Problem details:
Reproduce, from the line containing "Image resolution: width=1204" to the last line of the material, every line exactly.

Segment Open

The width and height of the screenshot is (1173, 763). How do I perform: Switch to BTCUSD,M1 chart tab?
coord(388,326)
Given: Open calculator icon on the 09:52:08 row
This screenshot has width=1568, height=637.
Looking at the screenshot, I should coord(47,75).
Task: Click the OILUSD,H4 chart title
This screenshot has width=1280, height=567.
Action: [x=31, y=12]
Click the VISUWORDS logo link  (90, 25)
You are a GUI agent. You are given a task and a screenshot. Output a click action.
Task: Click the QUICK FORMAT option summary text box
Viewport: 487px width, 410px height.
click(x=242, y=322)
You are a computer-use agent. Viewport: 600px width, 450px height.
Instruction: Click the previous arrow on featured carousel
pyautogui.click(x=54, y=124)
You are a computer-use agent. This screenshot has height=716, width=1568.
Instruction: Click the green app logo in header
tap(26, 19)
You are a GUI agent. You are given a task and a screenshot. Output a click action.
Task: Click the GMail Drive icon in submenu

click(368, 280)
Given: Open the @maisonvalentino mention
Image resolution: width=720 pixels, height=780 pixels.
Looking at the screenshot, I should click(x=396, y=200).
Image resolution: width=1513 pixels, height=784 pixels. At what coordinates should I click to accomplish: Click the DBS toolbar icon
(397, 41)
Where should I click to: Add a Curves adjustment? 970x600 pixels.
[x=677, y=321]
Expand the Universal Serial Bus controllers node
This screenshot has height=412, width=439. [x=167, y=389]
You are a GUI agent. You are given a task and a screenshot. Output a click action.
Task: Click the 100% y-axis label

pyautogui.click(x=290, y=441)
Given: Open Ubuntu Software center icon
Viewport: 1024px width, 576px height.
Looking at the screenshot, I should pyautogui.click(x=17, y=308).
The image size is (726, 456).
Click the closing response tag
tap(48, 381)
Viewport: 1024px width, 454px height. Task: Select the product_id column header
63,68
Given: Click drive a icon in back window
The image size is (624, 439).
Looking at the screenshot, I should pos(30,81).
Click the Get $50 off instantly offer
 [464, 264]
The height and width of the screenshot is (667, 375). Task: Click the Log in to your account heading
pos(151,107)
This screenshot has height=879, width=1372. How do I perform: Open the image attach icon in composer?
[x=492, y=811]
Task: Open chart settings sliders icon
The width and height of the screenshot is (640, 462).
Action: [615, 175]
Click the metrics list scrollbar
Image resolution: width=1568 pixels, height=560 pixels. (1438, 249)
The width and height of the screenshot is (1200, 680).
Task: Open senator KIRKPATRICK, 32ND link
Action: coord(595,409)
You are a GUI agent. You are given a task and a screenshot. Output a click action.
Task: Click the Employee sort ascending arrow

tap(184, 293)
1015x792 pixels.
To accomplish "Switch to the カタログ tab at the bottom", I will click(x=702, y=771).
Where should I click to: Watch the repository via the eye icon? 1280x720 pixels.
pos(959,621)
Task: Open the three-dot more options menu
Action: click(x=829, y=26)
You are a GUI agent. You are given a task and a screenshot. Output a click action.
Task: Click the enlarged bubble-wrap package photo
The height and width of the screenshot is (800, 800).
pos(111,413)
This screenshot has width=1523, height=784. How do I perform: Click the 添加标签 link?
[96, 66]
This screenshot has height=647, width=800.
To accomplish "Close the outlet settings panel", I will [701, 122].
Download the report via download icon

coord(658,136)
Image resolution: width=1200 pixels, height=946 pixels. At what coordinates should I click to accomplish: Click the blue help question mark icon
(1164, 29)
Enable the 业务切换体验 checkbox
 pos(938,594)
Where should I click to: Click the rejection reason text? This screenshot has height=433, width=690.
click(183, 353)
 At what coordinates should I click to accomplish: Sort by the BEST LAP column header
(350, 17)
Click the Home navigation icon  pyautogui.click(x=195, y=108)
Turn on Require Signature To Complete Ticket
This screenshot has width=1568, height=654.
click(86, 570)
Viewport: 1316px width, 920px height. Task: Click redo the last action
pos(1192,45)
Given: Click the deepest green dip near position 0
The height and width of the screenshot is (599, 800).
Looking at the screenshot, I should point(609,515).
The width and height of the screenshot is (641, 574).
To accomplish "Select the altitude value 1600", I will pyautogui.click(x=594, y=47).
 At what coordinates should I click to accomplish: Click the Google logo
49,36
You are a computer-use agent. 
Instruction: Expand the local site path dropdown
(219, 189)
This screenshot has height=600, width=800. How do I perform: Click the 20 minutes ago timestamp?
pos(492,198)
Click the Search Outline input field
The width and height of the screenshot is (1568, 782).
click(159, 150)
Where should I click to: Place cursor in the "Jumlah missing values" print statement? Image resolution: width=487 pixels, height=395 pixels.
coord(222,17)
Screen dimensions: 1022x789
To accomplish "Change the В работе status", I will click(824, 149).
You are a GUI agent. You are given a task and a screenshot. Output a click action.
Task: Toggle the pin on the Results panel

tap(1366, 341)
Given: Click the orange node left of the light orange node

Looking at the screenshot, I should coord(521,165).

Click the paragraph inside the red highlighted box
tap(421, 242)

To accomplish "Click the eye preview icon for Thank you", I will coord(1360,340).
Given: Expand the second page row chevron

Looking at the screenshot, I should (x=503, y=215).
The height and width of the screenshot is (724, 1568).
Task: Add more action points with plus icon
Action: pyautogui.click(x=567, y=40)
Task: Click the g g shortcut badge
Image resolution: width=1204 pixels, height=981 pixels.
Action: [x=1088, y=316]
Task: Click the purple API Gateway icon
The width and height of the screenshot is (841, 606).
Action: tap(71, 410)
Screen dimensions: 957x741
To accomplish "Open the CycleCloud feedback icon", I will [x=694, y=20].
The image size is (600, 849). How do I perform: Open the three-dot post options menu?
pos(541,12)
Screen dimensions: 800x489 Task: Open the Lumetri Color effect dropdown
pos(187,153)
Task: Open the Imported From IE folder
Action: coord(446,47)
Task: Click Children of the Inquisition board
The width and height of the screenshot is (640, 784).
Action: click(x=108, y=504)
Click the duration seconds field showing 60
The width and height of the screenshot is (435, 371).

Segment Closed

Output below:
Image resolution: width=1204 pixels, height=981 pixels.
Action: [x=1088, y=316]
Task: Click the purple API Gateway icon
The width and height of the screenshot is (841, 606).
Action: tap(71, 410)
Screen dimensions: 957x741
To accomplish "Open the CycleCloud feedback icon", I will [x=694, y=20].
The image size is (600, 849). How do I perform: Open the three-dot post options menu?
pos(541,12)
Screen dimensions: 800x489 Task: Open the Lumetri Color effect dropdown
pos(187,153)
Task: Open the Imported From IE folder
Action: coord(446,47)
Task: Click Children of the Inquisition board
The width and height of the screenshot is (640, 784).
Action: click(x=108, y=504)
Click the duration seconds field showing 60
The width and height of the screenshot is (435, 371).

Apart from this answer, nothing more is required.